Обсуждение: RowDescription for a function does not include table OID

Поиск
Список
Период
Сортировка

RowDescription for a function does not include table OID

От
Maxwell Dreytser
Дата:
Hello,

I am working on a meta-programming use-case where I need to scrape some detailed information about the results of a function that "RETURNS TABLE (LIKE physical_table)", which ends up with prorettype = 'physical_table'::regtype.
The problem is that for the query "SELECT * FROM my_function()" the RowDescription that is sent back shows 0 for Table OID and Column Index.

From Wireshark:
PostgreSQL
    Type: Row description
    Length: 219
    Field count: 7
        Column name: table_id
            Table OID: 0
            Column index: 0
            Type OID: 20
            Column length: 8
            Type modifier: -1
            Format: Binary (1)
<snipped>

I would expect that the Table OID contains the relation OID of this table, as it would do for a typical statement like "SELECT * FROM my_table". It would seem there is a bug here that is preventing PostgreSQL from connecting the dots.

Regards,
Maxwell.

Re: RowDescription for a function does not include table OID

От
"David G. Johnston"
Дата:
On Fri, Jun 21, 2024 at 7:42 AM Maxwell Dreytser <Maxwell.Dreytser@assistek.com> wrote:
I am working on a meta-programming use-case where I need to scrape some detailed information about the results of a function that "RETURNS TABLE (LIKE physical_table)"

Yes, but the bug is yours.  The definition you want is:  RETURNS SETOF physical_table (not tested though)

What you did was produce a one-column table whose column type is a composite (and whose name is like - what with case-folding of unquoted identifiers).  Since that table doesn't exist anywhere in the catalogs it has no TableOID.

David J.

Re: RowDescription for a function does not include table OID

От
Maxwell Dreytser
Дата:
On Friday, June 21, 2024 10:48 AM David G. Johnston <david.g.johnston@gmail.com>wrote:

>Yes, but the bug is yours.  The definition you want is:  RETURNS SETOF physical_table (not tested though)
>What you did was produce a one-column table whose column type is a composite (and whose name is like - what with
case-foldingof unquoted identifiers).  Since that table doesn't exist anywhere in the catalogs it has no TableOID. 

SETOF also does not return correct RowDescription data.
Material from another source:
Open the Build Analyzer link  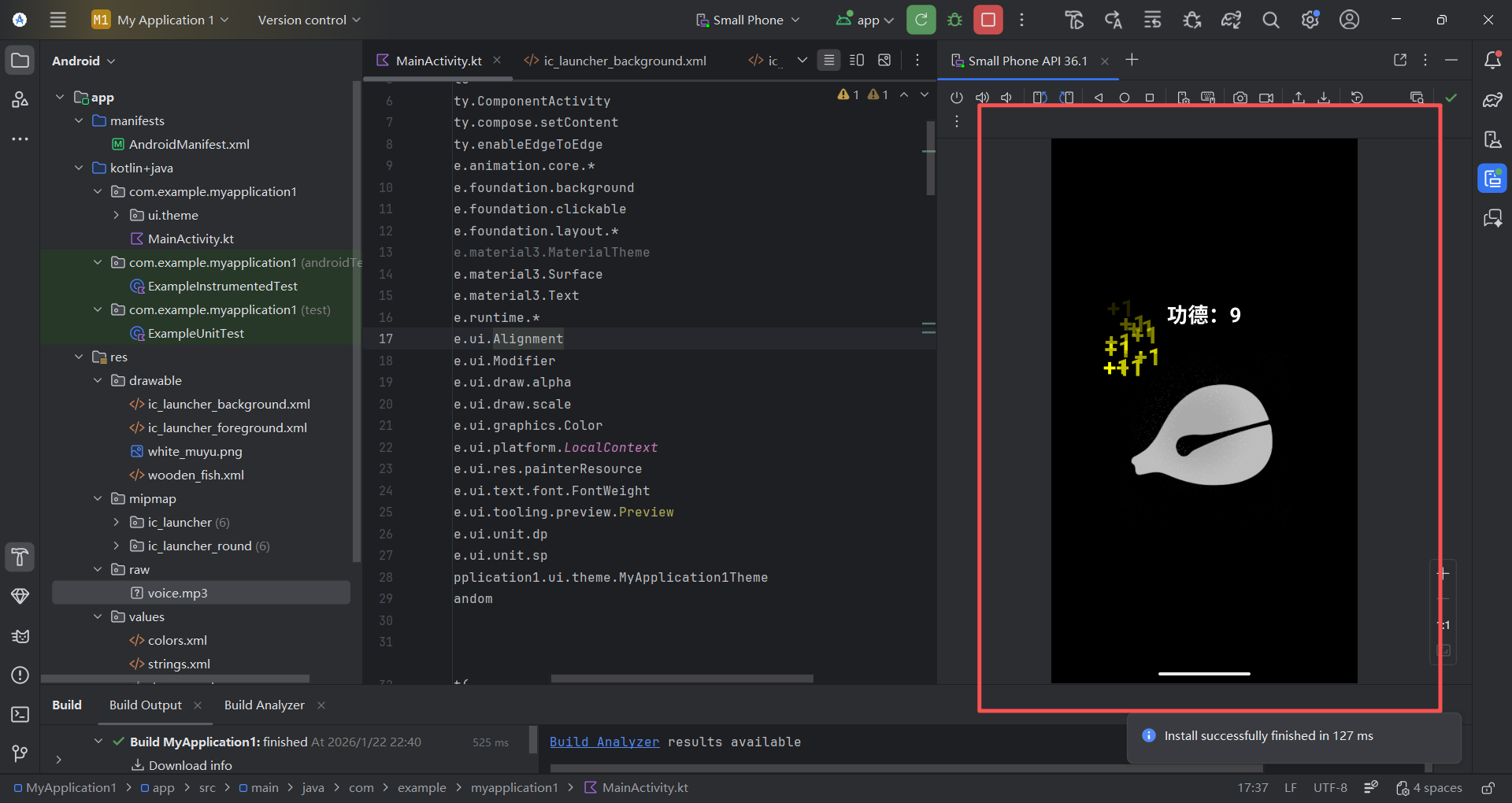coord(604,742)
Table OID and column number are still both 0.
Both versions have the exact same pg_proc.prorettype. If I join this onto pg_type, the pg_type.typrelid =
'physical_table'::regclass.

Regards,
Maxwell


Re: RowDescription for a function does not include table OID

От
"David G. Johnston"
Дата:
On Fri, Jun 21, 2024 at 8:04 AM Maxwell Dreytser <Maxwell.Dreytser@assistek.com> wrote:
On Friday, June 21, 2024 10:48 AM David G. Johnston <david.g.johnston@gmail.com>wrote:

>Yes, but the bug is yours.  The definition you want is:  RETURNS SETOF physical_table (not tested though)
>What you did was produce a one-column table whose column type is a composite (and whose name is like - what with case-folding of unquoted identifiers).  Since that table doesn't exist anywhere in the catalogs it has no TableOID.

SETOF also does not return correct RowDescription data. Table OID and column number are still both 0.
Both versions have the exact same pg_proc.prorettype. If I join this onto pg_type, the pg_type.typrelid = 'physical_table'::regclass.
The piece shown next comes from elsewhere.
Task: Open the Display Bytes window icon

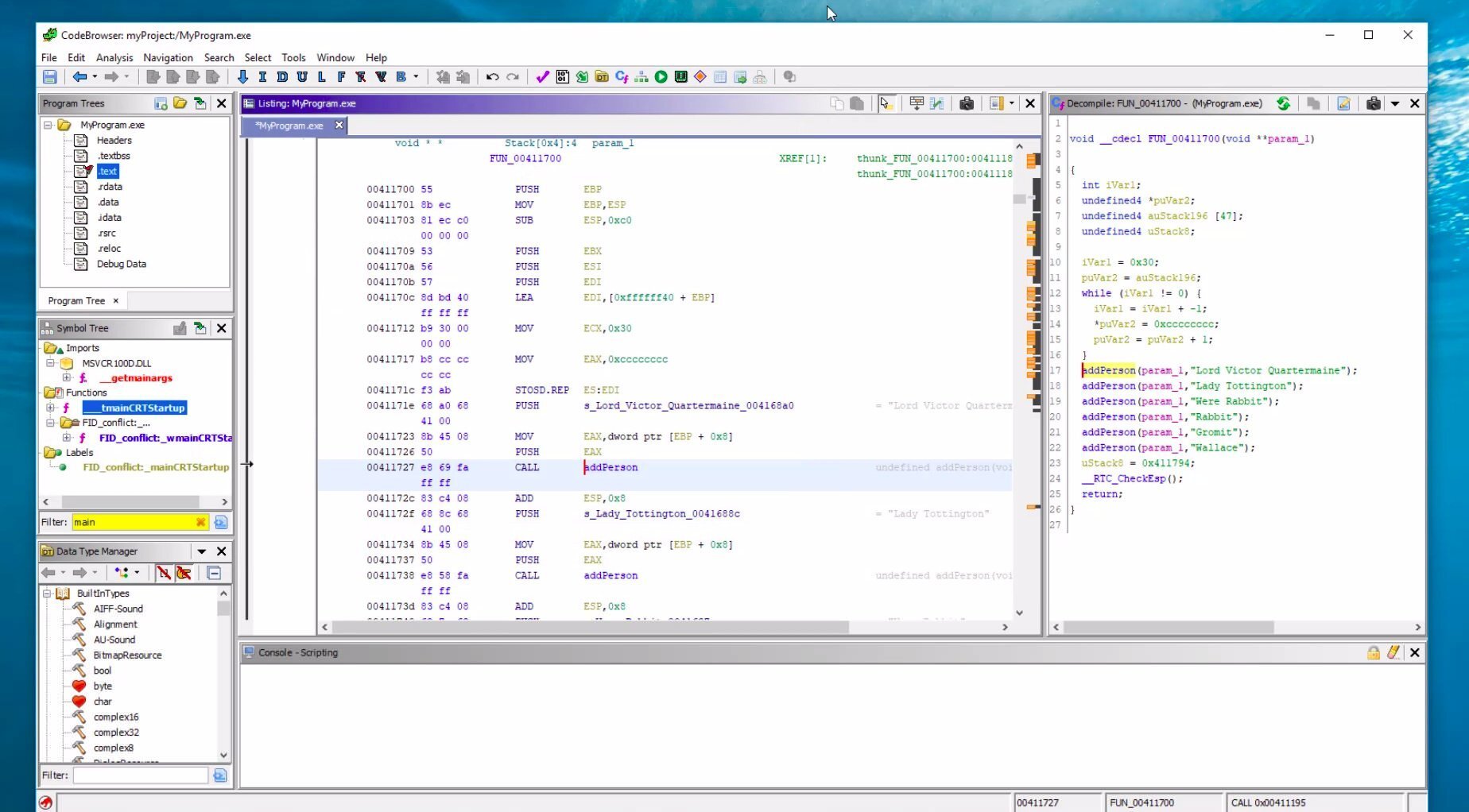Action: point(562,77)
Interesting, then I suppose it is semantics.  There is no table involved - you are referencing the type of that name, not the table - so no TableOID.  There is no guarantee the row you are holding came from a table - and I'd interpret the current behavior as conveying that fact.  Though the current wording: "If the field can be identified as a column of a specific table, the object ID of the table; otherwise zero."; and the observation that at least a human "can identify" a related column, leads one to reasonably infer the system should be able to make such an identification as well.
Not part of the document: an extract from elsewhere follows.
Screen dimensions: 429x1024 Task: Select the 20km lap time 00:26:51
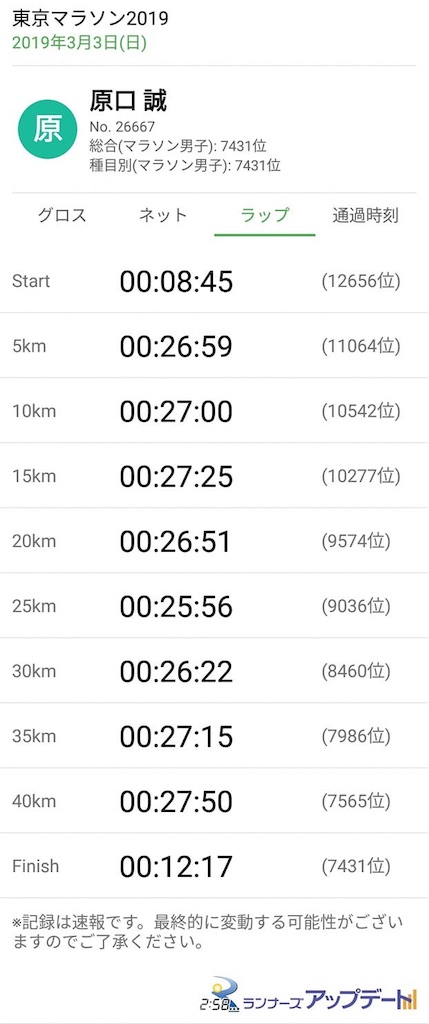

I would expect you'd be able to find the pg_type.oid value somewhere in the RowDescription given those specifications, but not the pg_type.typrelid value.  But since the header has no allowance for a row type oid this information does seem to be missing.

In short, the system doesn't generate the information you need, where you need it, to tie these pieces together.  Modifying existing elements of the backend protocol is not presently in the cards.

David J.

Re: RowDescription for a function does not include table OID

От
Maxwell Dreytser
Дата:
On Friday, June 21, 2024 11:28 AM David G. Johnston <david.g.johnston@gmail.com> wrote:

> Interesting, then I suppose it is semantics.  There is no table involved - you are referencing the type of that name,
notthe table - so no TableOID.  There is no guarantee the row you are holding came from a table - and I'd interpret the
currentbehavior as conveying that fact.  Though the current wording: "If the field can be identified as a column of a
specifictable, the object ID of the table; otherwise zero."; and the observation that at least a human "can identify" a
relatedcolumn, leads one to reasonably infer the system should be able to make such an identification as well. 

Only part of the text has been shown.